• [Document excerpt]:
________

It's my show, the Scott Horton Show.
And on the line, I got Sheldon Richman.
He's the vice president of the Future Freedom Foundation.
Hey, Sheldon, how's things?
Things are going fine, Scott.
Great.
Glad to be with you.
Good, good.
Very happy to have you back on the show.
Man, you got in some hot water with some morons.
Wrote yourself a thing comparing Chris Kyle, the American hero.
American sniper to Adam Lanza.
And not Benjamin, Adam Lanza, Netanyahu, but the actual Adam Lanza from the horrible Sandy Hook masker there.
What could you have possibly meant by that?
Well, what I meant by that, I said I didn't see an essential difference.
People mistook that to mean I didn't see any difference.
Well, obviously, there are lots of differences.
We could spend the day reciting the differences.
For one thing, Kyle was much further from his targets than Lanza was.
But what they had in common was the following.
These two men invaded a place they had no right to be with hostile intentions while heavily armed.
They proceeded them to shoot people who never threatened them.
And these people were defenseless.
Now, that last point probably really gets under people's skin because obviously the kids were defenseless in the case of the Sandy Hook elementary school shooting by Lanza.
In what sense were Kyle's targets defenseless?
Well, they didn't know they were being viewed through Kyle's sight when he was performing as a sniper.
He was many yards away.
In the movie, I don't know if it's true or not, in the movie, he shot his nemesis, Mustafa, the Syrian sniper, from more than a mile away.
Yeah, no, that was make-believe just for the movie.
Well, look, Kyle was a stranger to the truth in many areas.
Let's not jump to anything.
Well, actually, I think he's honest about that in the book.
That was the movie that embellished that part.
But the point being that, you know, in the movie, they got to come up with some kind of equal opposite enemy for him to confront.
When in real life, Mustafa was just a rumored sniper out there somewhere.
Otherwise, he's Mustafa, right?
When it's Iraqi snipers killing Americans by shooting them in the back over there, think of how unfair that is.
Well, as I understand it, you know, he only gets a paragraph in the book anyway.

________

• [Material provided]:

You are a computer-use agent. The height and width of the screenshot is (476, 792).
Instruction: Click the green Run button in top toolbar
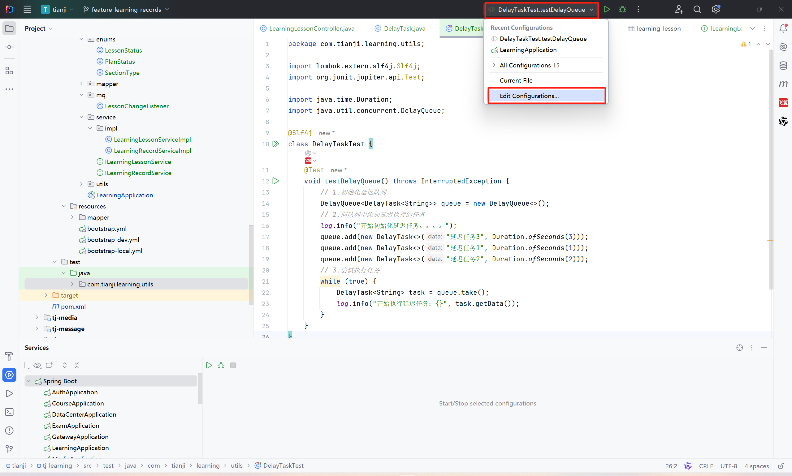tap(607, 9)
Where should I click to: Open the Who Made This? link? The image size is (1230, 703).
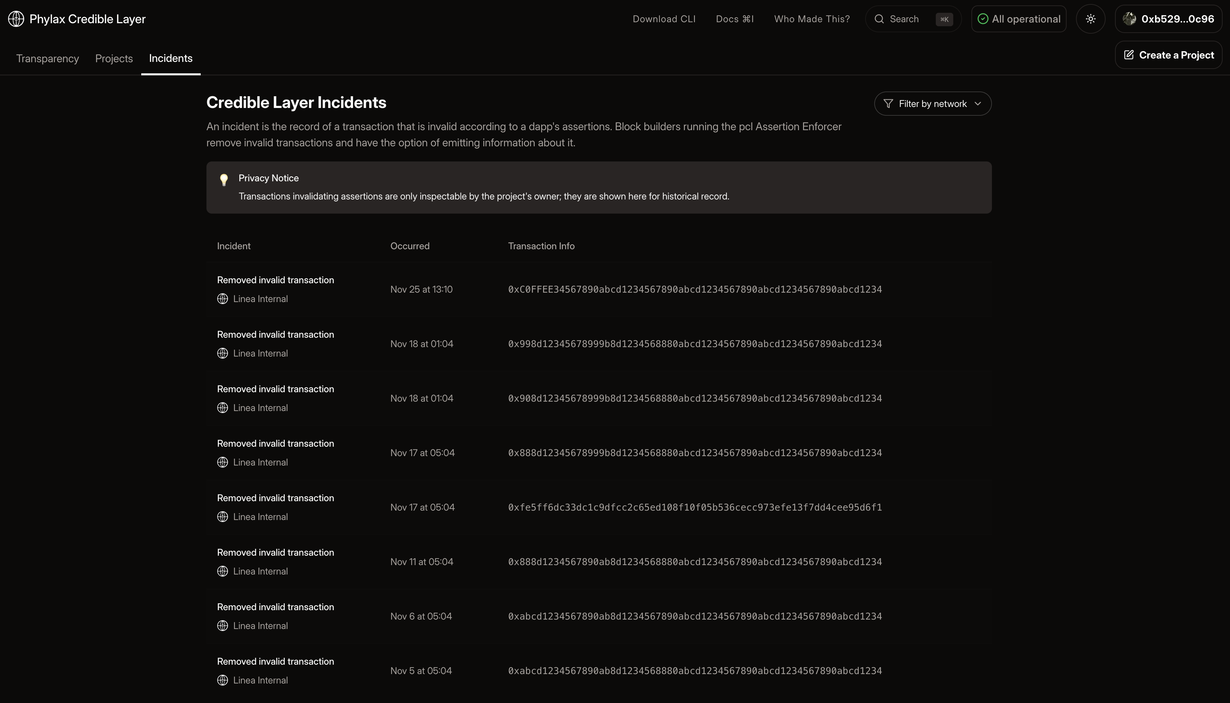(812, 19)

________

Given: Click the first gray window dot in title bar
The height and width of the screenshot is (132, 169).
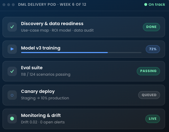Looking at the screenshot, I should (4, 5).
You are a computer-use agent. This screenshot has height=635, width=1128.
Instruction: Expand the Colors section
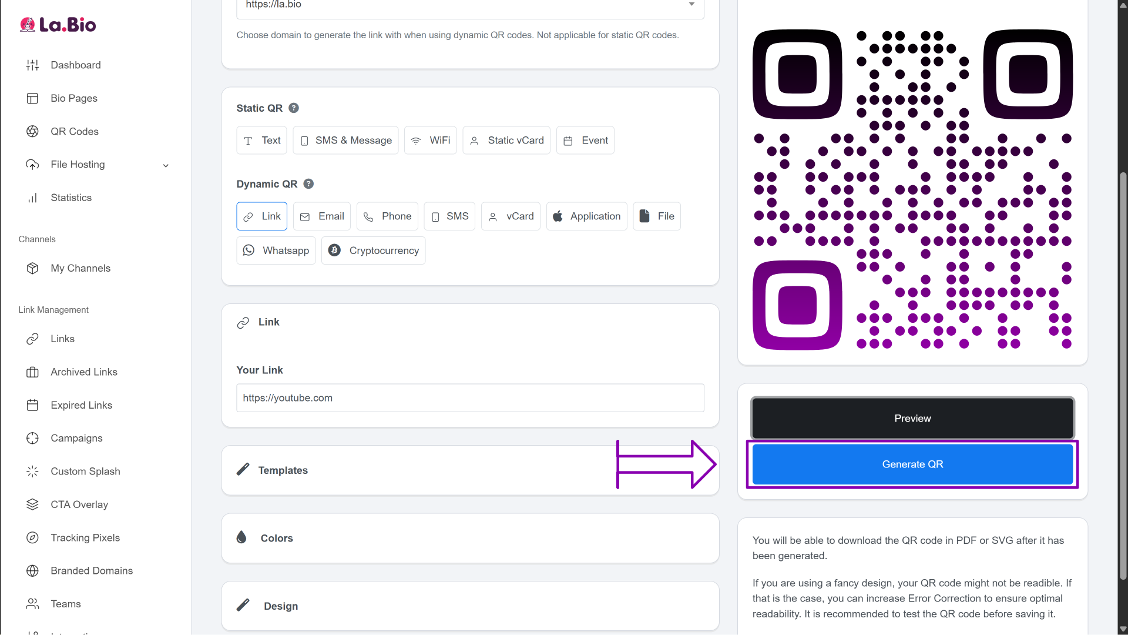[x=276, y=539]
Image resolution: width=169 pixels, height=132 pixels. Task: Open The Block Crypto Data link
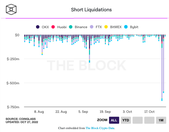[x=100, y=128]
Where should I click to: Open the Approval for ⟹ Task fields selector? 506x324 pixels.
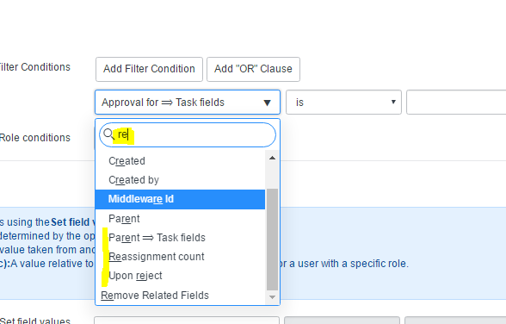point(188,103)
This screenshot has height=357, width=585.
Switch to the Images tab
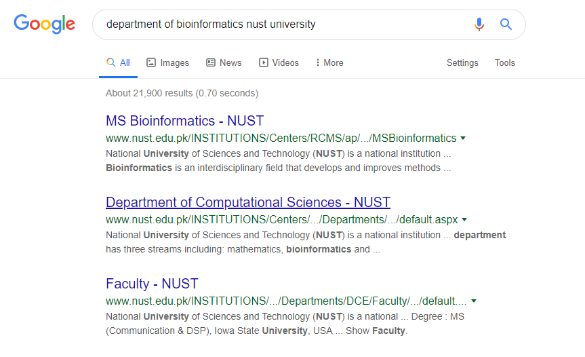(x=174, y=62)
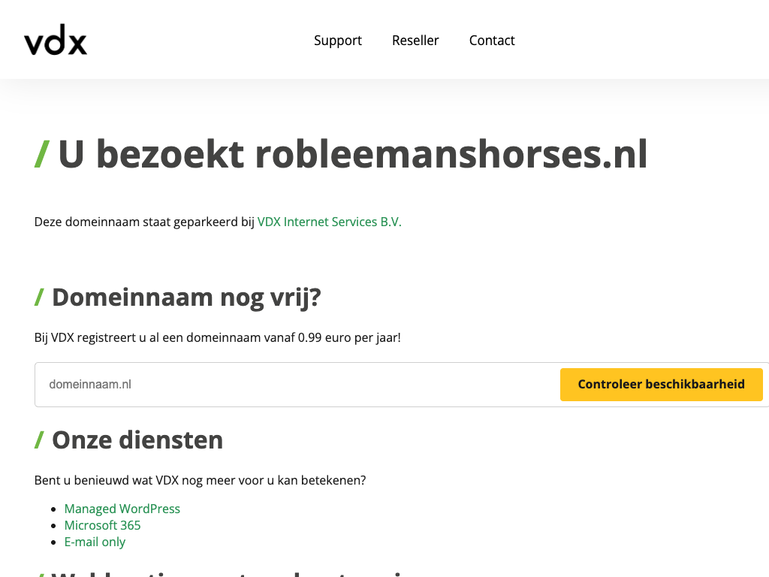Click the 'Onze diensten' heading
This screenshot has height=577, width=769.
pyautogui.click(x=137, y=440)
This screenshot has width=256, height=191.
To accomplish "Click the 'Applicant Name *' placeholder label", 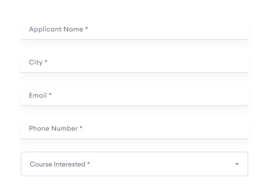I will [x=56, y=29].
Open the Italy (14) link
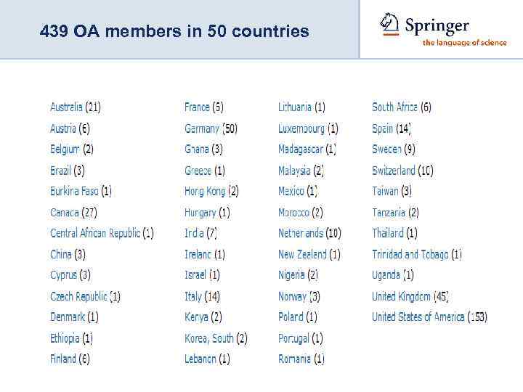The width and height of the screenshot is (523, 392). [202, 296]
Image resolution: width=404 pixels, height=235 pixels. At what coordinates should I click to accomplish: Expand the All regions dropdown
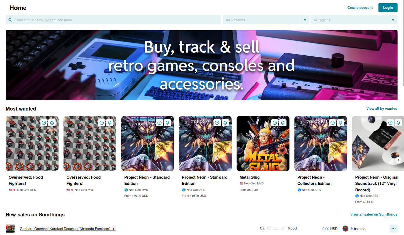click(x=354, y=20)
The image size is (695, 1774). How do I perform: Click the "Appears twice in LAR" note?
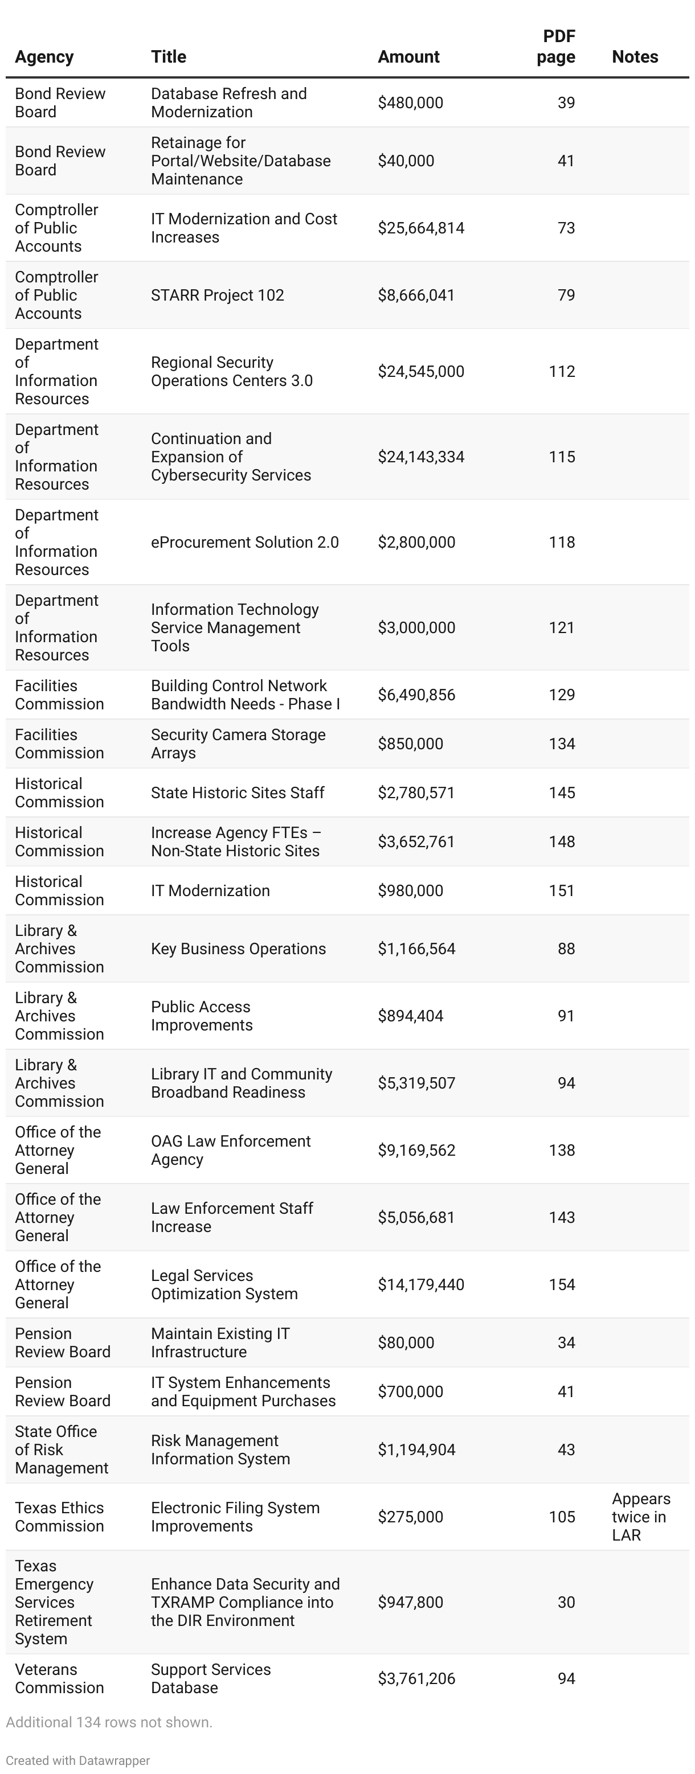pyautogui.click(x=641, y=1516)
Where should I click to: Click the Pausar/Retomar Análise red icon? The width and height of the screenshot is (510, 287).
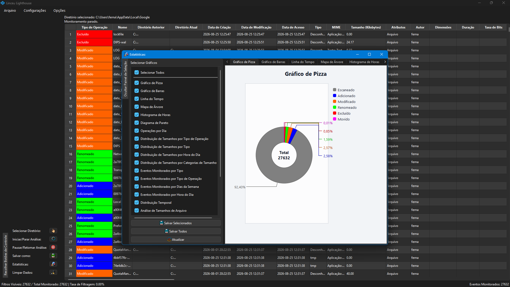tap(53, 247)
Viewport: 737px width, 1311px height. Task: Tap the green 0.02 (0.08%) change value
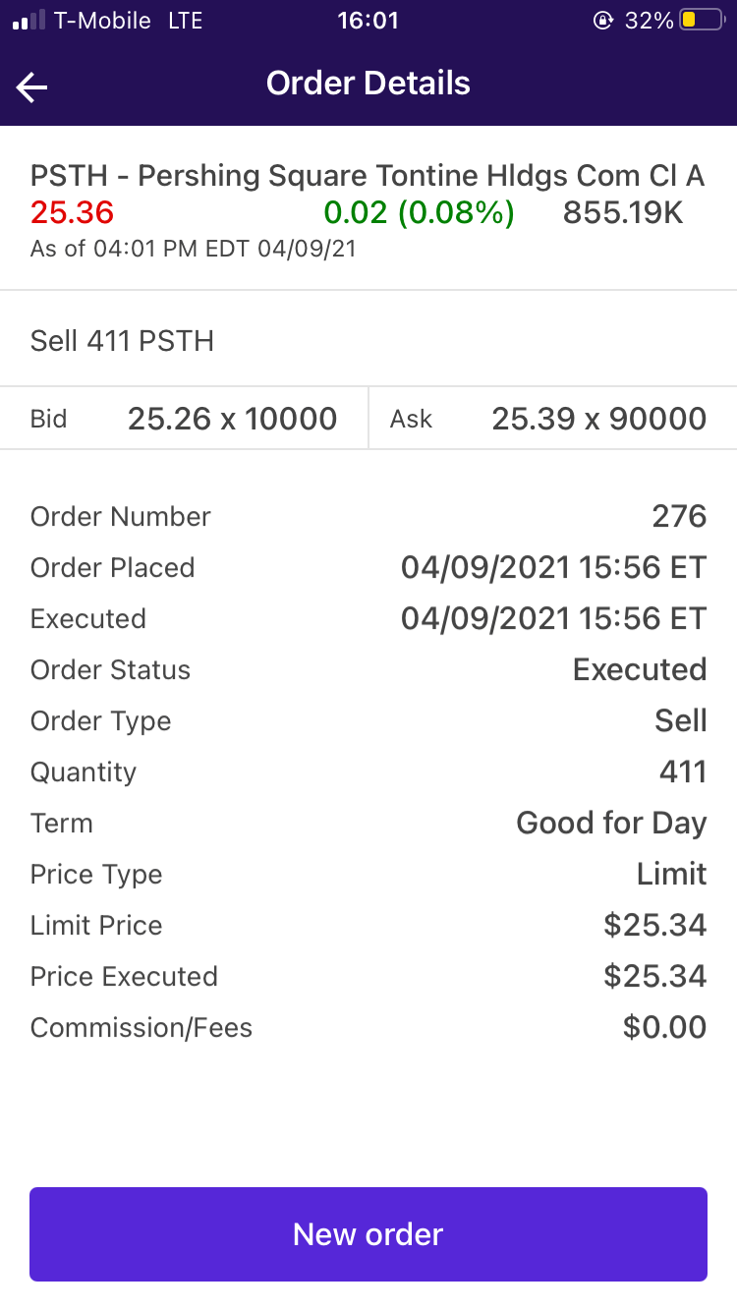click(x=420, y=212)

________

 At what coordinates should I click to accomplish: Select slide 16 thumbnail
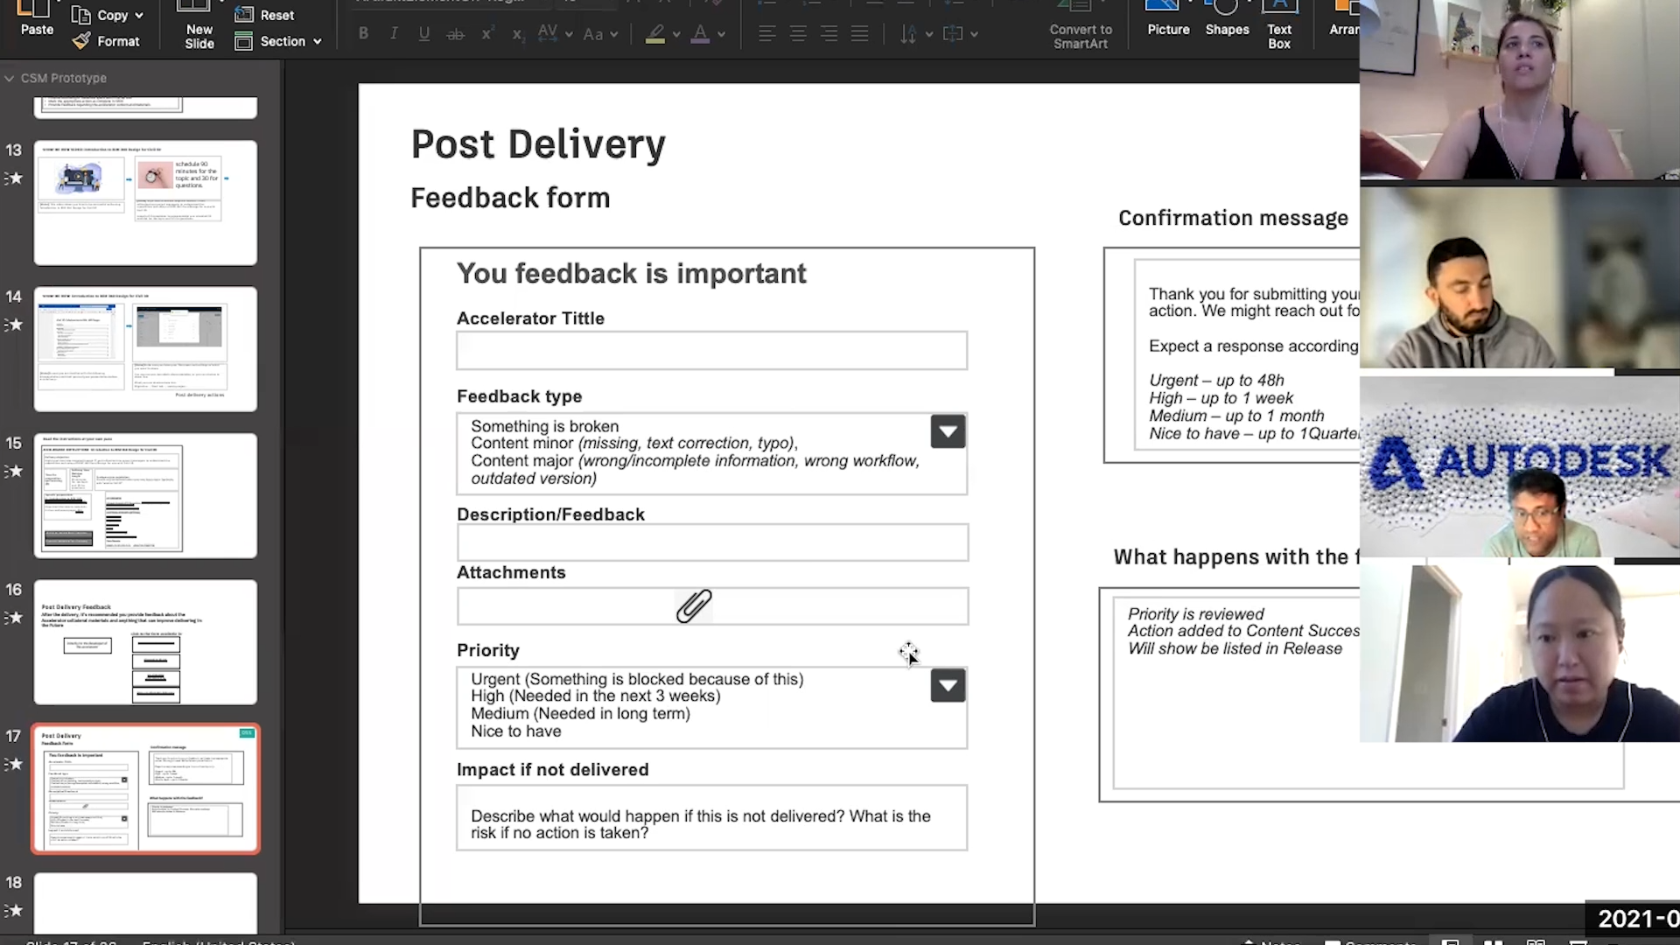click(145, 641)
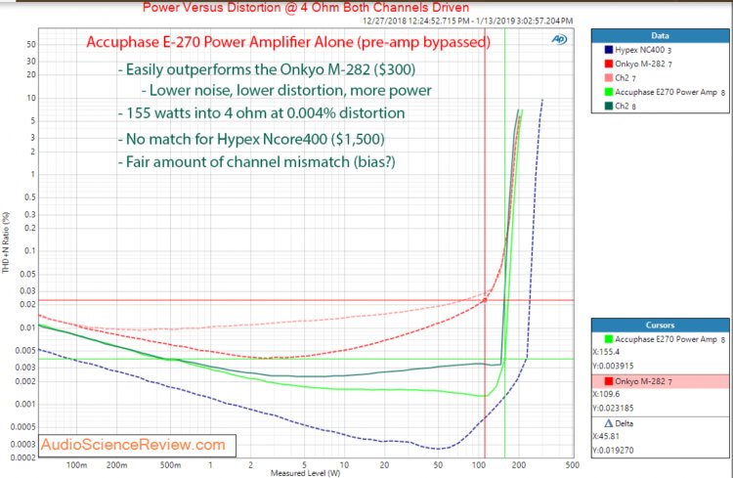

________

• [What is asked]:
**1)** In the interview transcript, what organization is Sheldon Richman vice president of?
**2)** Reproduce word for word the part of the interview transcript from "Let's not jump" up to and including "the book anyway.".
**3)** Do these statements agree with the interview transcript? (a) Kyle was farther from his targets than Lanza was. (b) Mustafa gets several chapters in the book. (c) Richman says there are no differences at all between Kyle and Lanza.

• [Solution list]:
**1)** The Future Freedom Foundation.

**2)**
Let's not jump to anything.
Well, actually, I think he's honest about that in the book.
That was the movie that embellished that part.
But the point being that, you know, in the movie, they got to come up with some kind of equal opposite enemy for him to confront.
When in real life, Mustafa was just a rumored sniper out there somewhere.
Otherwise, he's Mustafa, right?
When it's Iraqi snipers killing Americans by shooting them in the back over there, think of how unfair that is.
Well, as I understand it, you know, he only gets a paragraph in the book anyway.

**3)**
(a) Yes: "For one thing, Kyle was much further from his targets than Lanza was."
(b) No: "he only gets a paragraph in the book anyway."
(c) No: "Well, obviously, there are lots of differences."